Wednesday, August 13, 2014

Malibu morning picture of the day - Wednesday, August 13, 2014

Dear family, friends, and gentle readers,

It is Wednesday, and here is the view from the coast.

 The cloud cover is over us today instead of farther out to sea, giving us that luminous ceiling of white. Mid 60's in temperature when I arrived.

View of Pepperdine University in Malibu
600+ paces from bottom of the hill to my
building (to the right of the tower).
-photo from my employer's website
It's about 600 uphill steps from the bus stop to my office door. I had to stand part of the way from Santa Monica to Malibu and so my ankles and knees were killing me when I alighted the bus. It's quite taxing walking up those 600 paces, so I decided on a hunch to go up the hill "tai-chi" walking style, modified.

If you've never taken a tai-chi lesson, there is a way of advancing forward by setting your forward foot at about a 30-degree angle and then you gradually transfer weight from the back leg to the front leg, but before you got into complete stasis, you've already set the step in motion for the next transfer so that your body weight is never fully borne in the walking process. This is probably a valuable skill in deploying a martial art.

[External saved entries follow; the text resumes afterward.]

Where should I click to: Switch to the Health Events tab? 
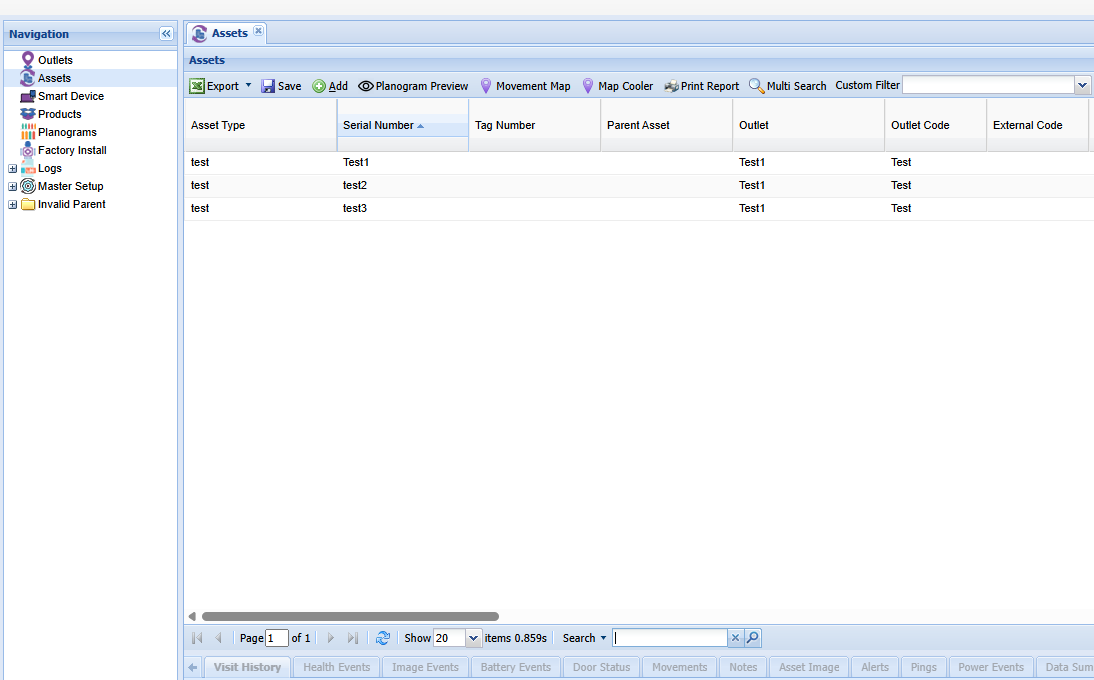[x=336, y=667]
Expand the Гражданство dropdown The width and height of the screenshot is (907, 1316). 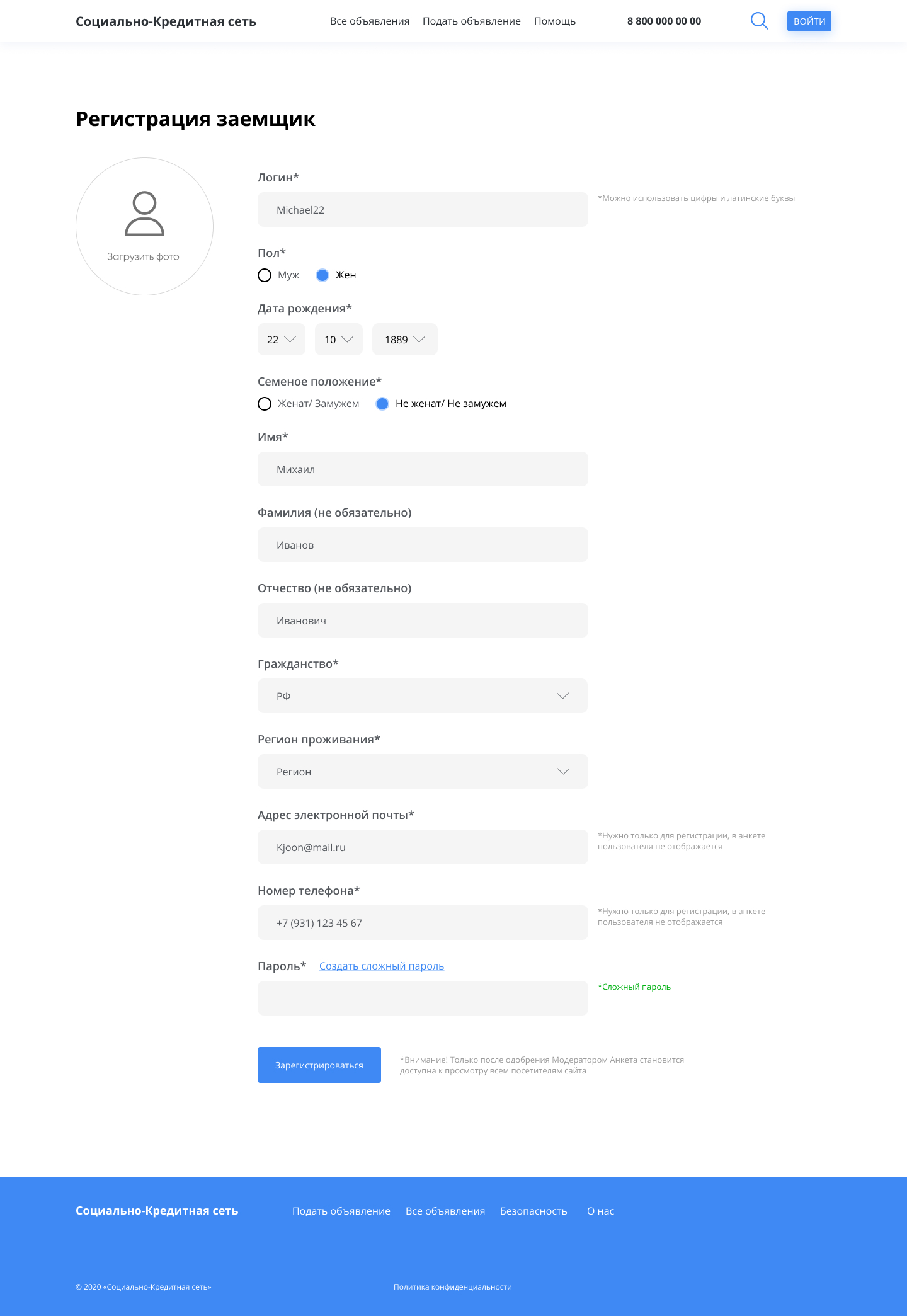(423, 696)
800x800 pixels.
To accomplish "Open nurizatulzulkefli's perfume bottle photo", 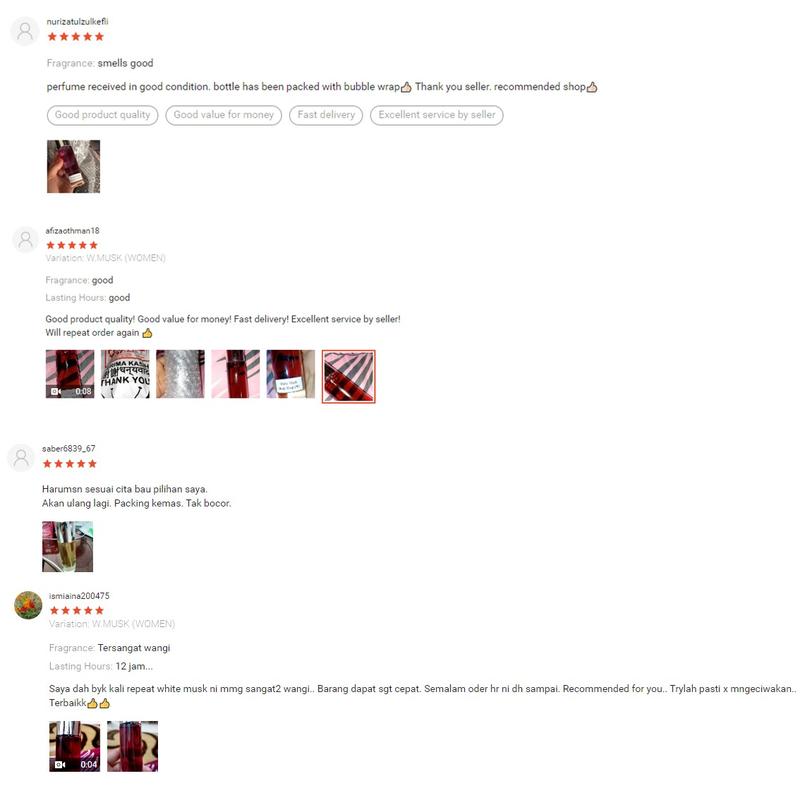I will tap(73, 166).
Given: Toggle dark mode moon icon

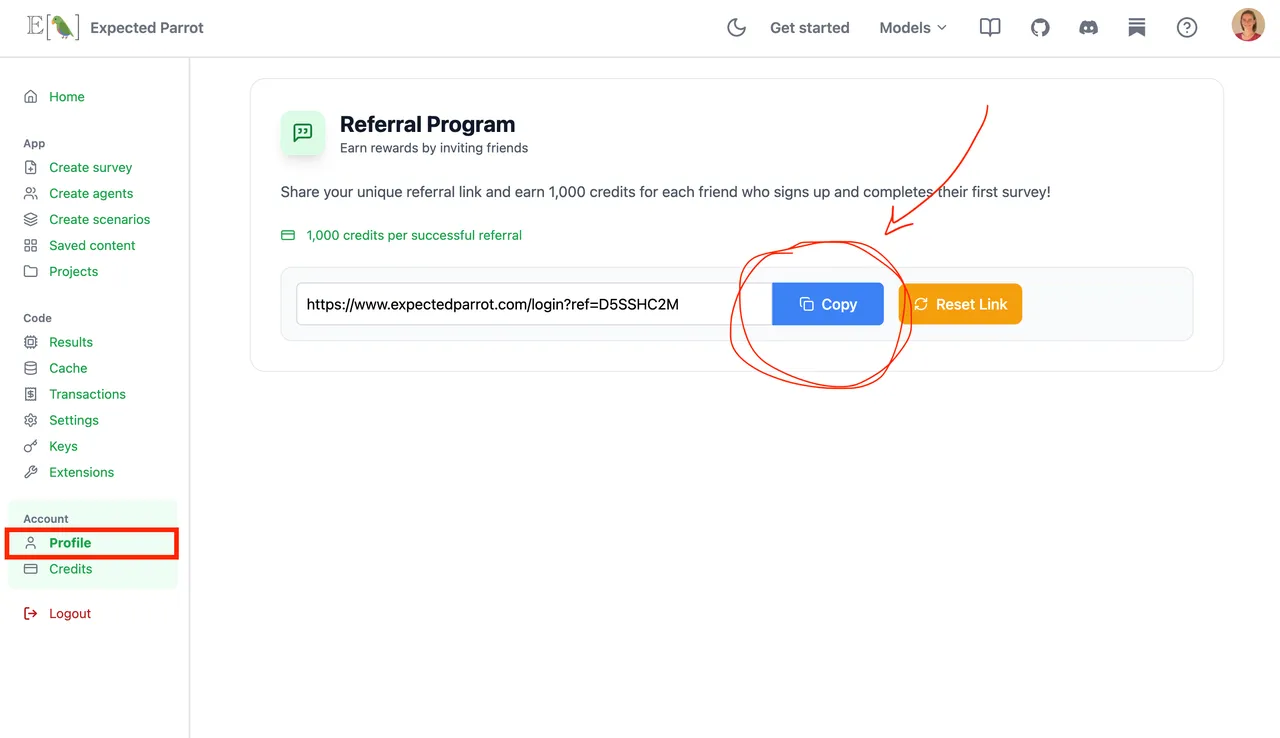Looking at the screenshot, I should click(x=736, y=28).
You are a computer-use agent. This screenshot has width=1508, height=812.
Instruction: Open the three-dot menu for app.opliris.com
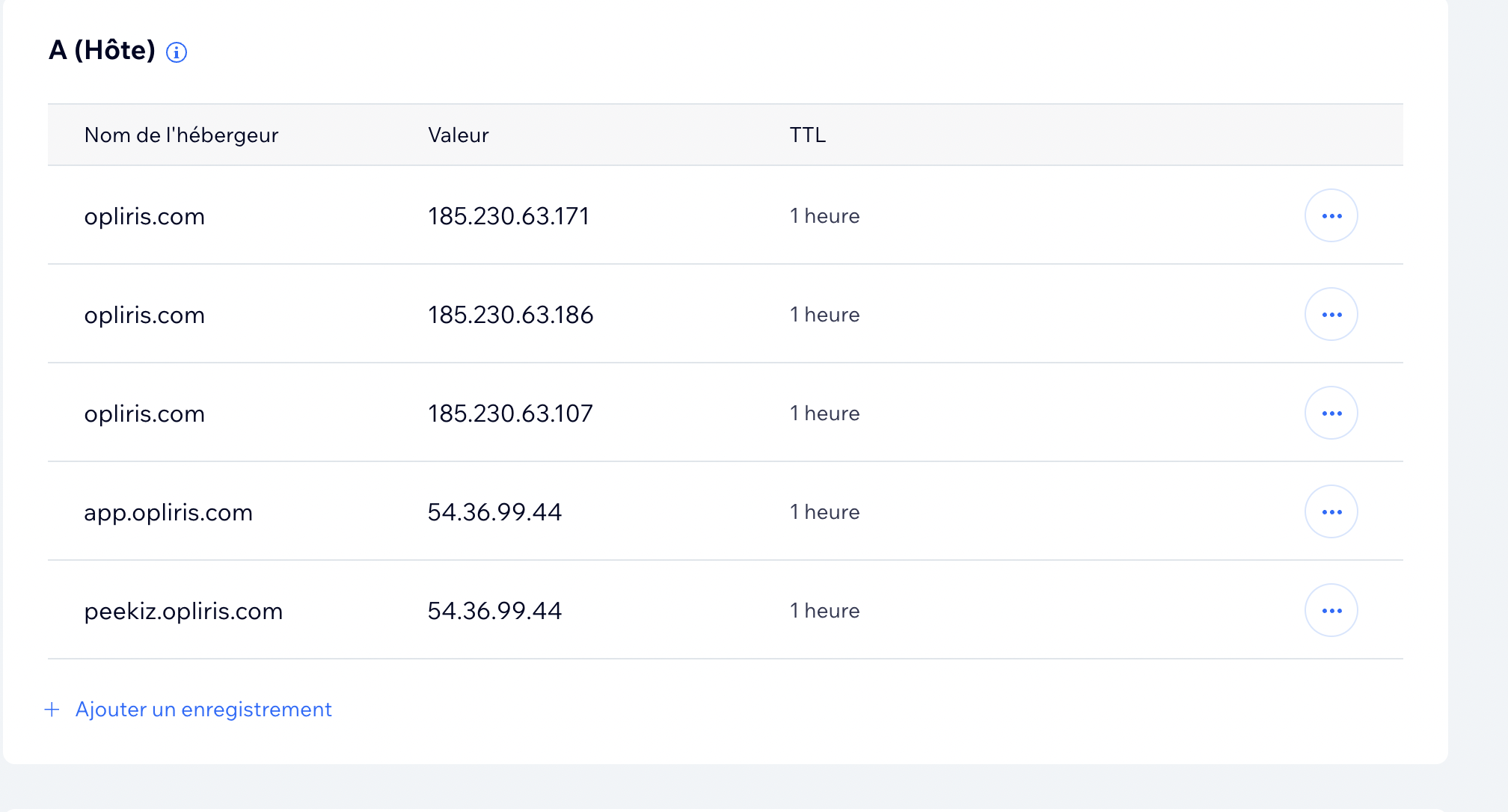point(1331,512)
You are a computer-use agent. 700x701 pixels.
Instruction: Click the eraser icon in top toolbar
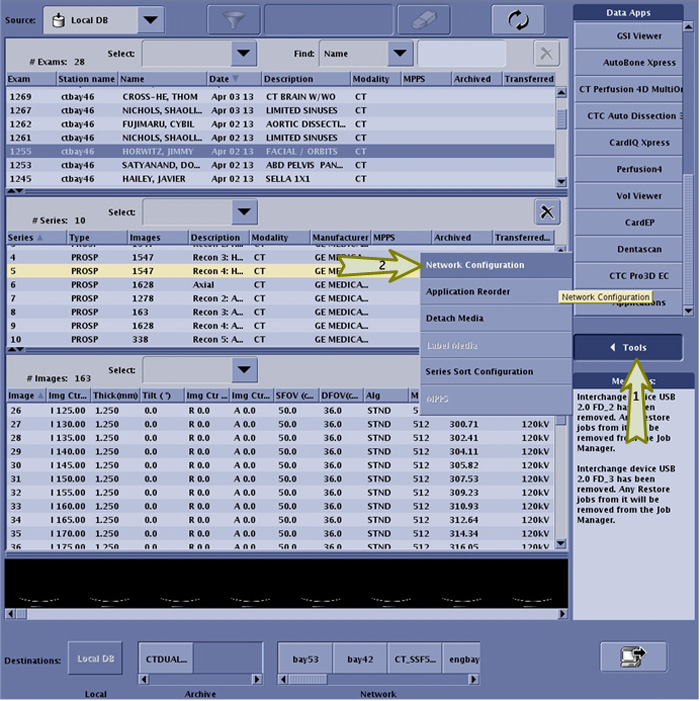423,20
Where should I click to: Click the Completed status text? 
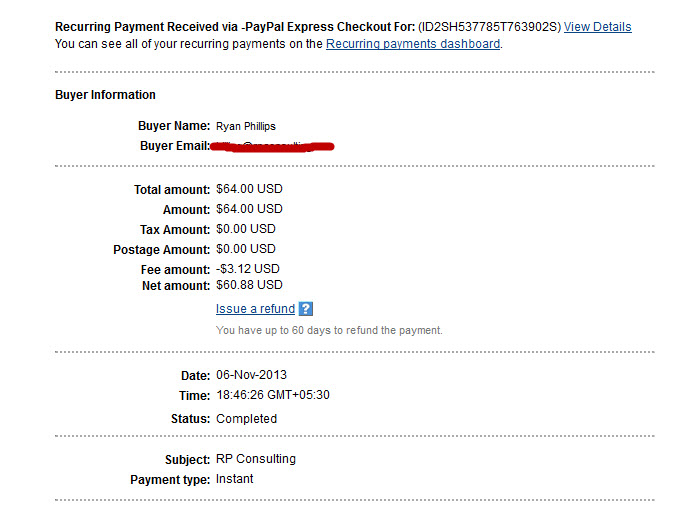tap(246, 419)
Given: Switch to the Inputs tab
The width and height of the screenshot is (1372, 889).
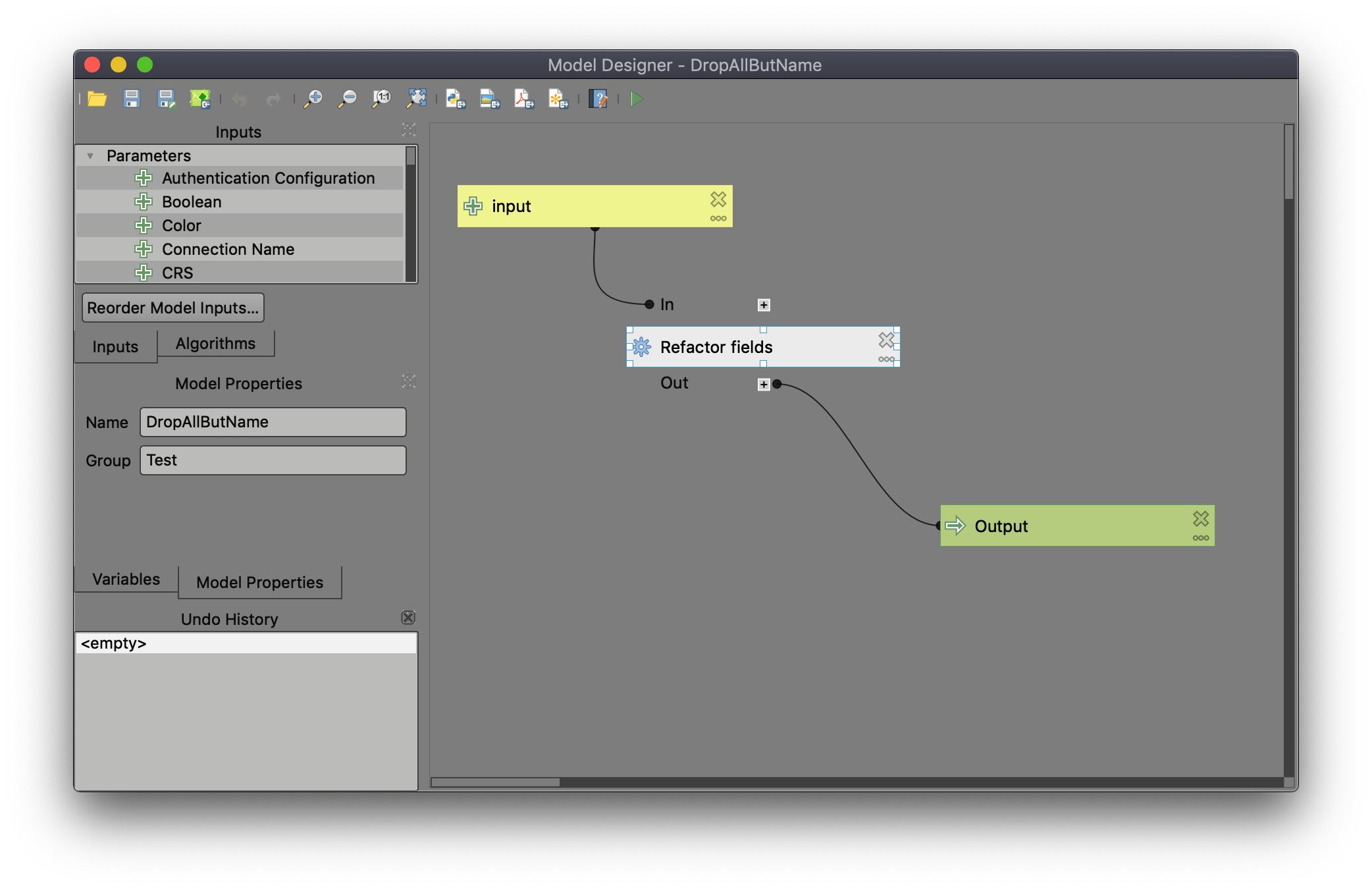Looking at the screenshot, I should 113,343.
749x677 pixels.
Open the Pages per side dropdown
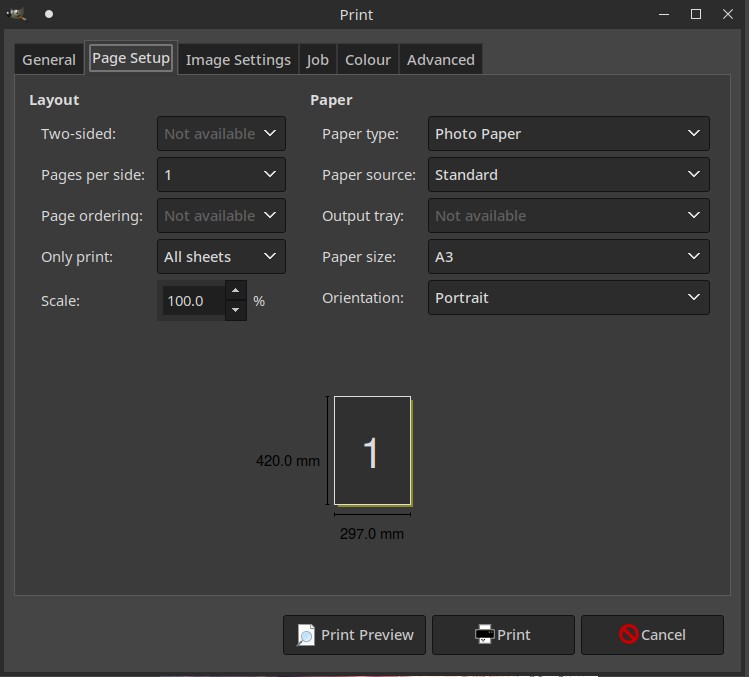point(221,175)
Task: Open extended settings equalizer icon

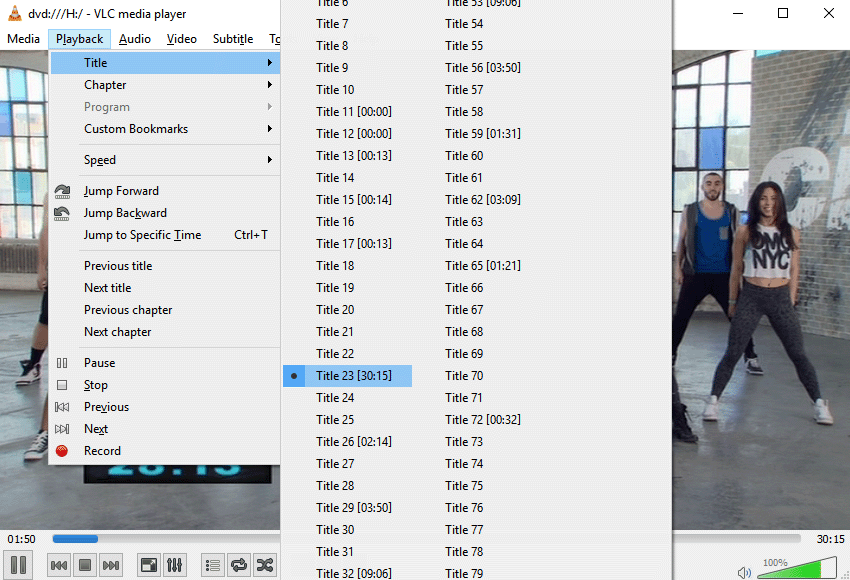Action: (x=174, y=565)
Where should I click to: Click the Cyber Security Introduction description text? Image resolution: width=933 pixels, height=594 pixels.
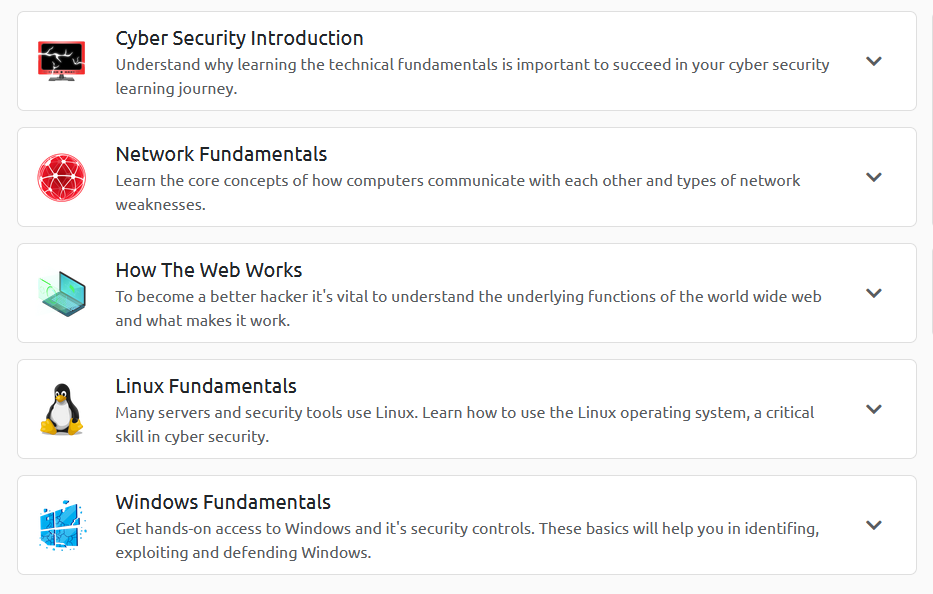pos(472,65)
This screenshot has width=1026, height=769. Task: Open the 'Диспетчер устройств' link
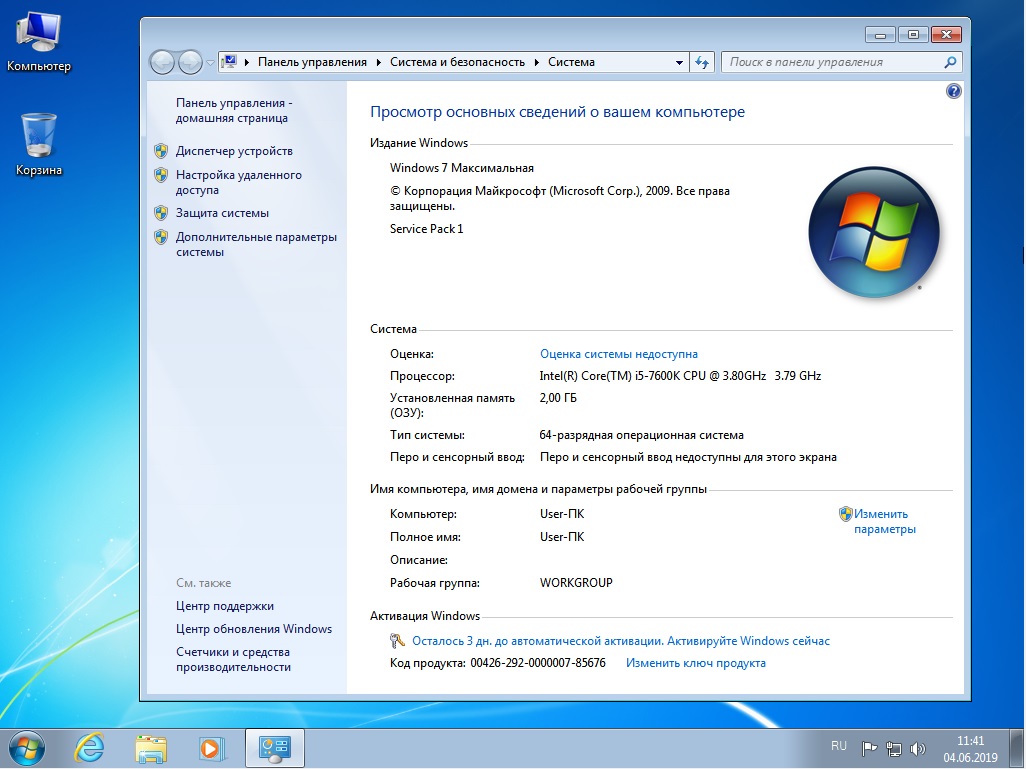[234, 151]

The same sort of weightlessness occurs when you come down stairs, lightly and quickly on the edge of the steps. You notice this kind of thing when you have chronically achy knees and what activities relieve pain even for a second. The problem with coming down stairs is when you hit the bottom and you have no plan for transferring the momentum. I do this in the stairwells at work, but when I hit bottom or a landing I purposely run into the wall and slam the wall my bent forearms and that seems to do the trick. I try not to do it when anyone is watching. ("Oh my God! Are you OK?" is the response you elicit.)

Caterpillar off to find
his next meal. And here
I thought cement sidewalks
were smooth...
Upon reaching my usual stopping point to snap the morning picture I found that while I had broken a sweat of exertion as normal, my knees and ankles felt stretched and flexible, and were not inflamed with the burn of lactic acid. It took longer, but the walk was surprisingly easy. When you do that kind of walk you watch the ground and you see little guys like this going by.

He reminded me that the karma lesson that my Buddhist forefathers would tell me is that if I unconsciously squashed him underfoot underway, I would accrue no karma. If I purposely stepped on him, I would accrue. I suspect that now that I have made myself aware of his path, I now no longer get a free pass for unconscious creature-slaughter, but probably not the full freight. Is it any wonder that Buddhist-influenced Chinese wound up being so uptight-frugal about cost? This is why I've always tended to run with the Taoists (in which tradition is tai-chi mentioned above) who are more about figuring out how to move around easily within world about you.

I hope you find the easy way to move around in your world today. Don't kill anybody.